9. The method of claim 1, wherein the target nucleic acid molecules comprise human DNA.

10. The method of claim 1, wherein the nucleic acids are from a pathological tissue or cell, e.g., a cancerous cells.

11. The method of claim 1, wherein the target nucleic acid molecules comprise purified DNA or RNA, or chromatin.

12. The method of claim 1, wherein the target nucleic acids have lengths between about 150 nucleotides and about 700 nucleotides.

13. The method of claim 1, wherein chemically or enzymatically converting comprises treatment with one or more of bisulfite, a Ten-Eleven-Translocation methylcytosine dioxygenase enzyme (“TET”) and an enzyme of the AlD/APOBEC-class of enzymes (e.g., APOBEC3A (“A3A”)).

14. The method of claim 1, wherein target forms of cytosine comprise one or more of 5 methylcytosine (“5mC”), 5 hydroxymethylcytosine (“5hmC”), 5 formylcytosine (“5fC”) and 5 carboxylcytosine (“5caC”).

15. The method of claim 1, wherein chemically or enzymatically converting comprises converting cytosine forms other than 5mC and 5hmC to uracil.

16. The method of claim 1, wherein chemically or enzymatically converting comprises converting cytosine forms other than 5hmC to uracil.

17. The method of claim 1, wherein chemically or enzymatically converting comprises converting cytosine to uracil, but not converting 5mC, 5hmC, 5fC or 5caC to uracil.

18. The method of claim 1, wherein the non-cytosine residue is uracil.

19. The method of claim 1, wherein the primer comprises DNA, RNA, LNA, or PNA.

20. The method of claim 1, wherein the primer comprises a modified ribose or deoxyribose.

21. The method of claim 1, wherein the primer comprises a modified sugar residue that alters the melting temperature of the primer.

22. The method of claim 1, wherein the primer further comprises adapter and/or universal priming sequences.

23. The method of claim 22, wherein the adapter sequences comprise P3 and P5.

24. The method of claim 22, wherein the adapter sequences comprise P3 and P5.

25. The method of claim 1, wherein the primers comprise a sample barcode sequence.

26. The method of claim 1, wherein the primers comprise a molecular barcode sequence.

27. The method of claim 1, wherein the primer further comprises adapter and/or universal priming sequences.

28. The method of claim 1, wherein second strand synthesis is performed with a mesophilic or a thermophilic DNA polymerase.

29. The method of claim 1, wherein second strand synthesis is performed with an exo-polymerase.

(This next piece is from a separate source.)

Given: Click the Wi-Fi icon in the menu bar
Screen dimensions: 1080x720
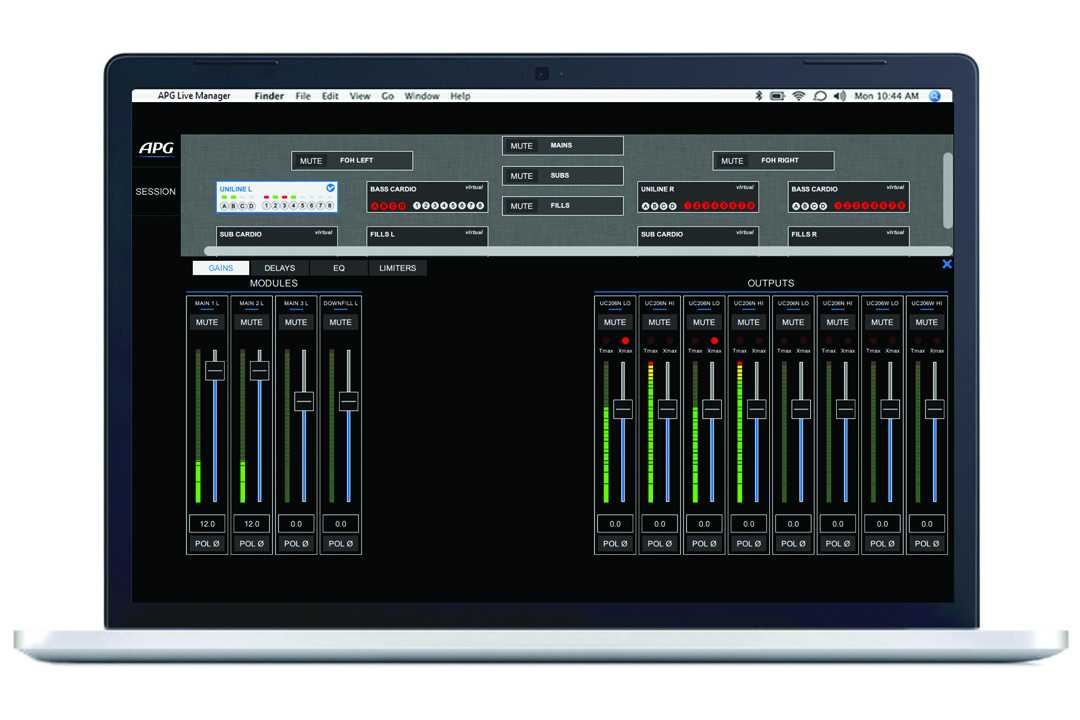Looking at the screenshot, I should tap(797, 96).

30. The method of claim 1, wherein second strand synthesis is performed with a polymerase selected from Klenow exo-polymerase, Klenow polymerase, T4 DNA polymerase, Taq polymerase, pfu polymerase, DNA polymerase I, Phi29 polymerase and a reverse transcriptase (e.g., Moloney Murine Leukemia Virus (M-MLV), Avian Myeloblastosis Virus (AMV), and their mutated/altered versions.

31. The method of claim 1, wherein the primer is biotinylated in the method further comprises capturing double-stranded nucleic acid molecules comprising biotin.

32. The method of claim 31, further comprising introducing a 3′ terminal azide (N3) group to the nucleic acid molecule; attaching an alkylated adapter through a 5′-3-triazole bond to produce an adapter-tagged molecule; and amplifying the adapter-tagged molecule using a set of primers complementary to the 5′ and 3′ ends of the molecule.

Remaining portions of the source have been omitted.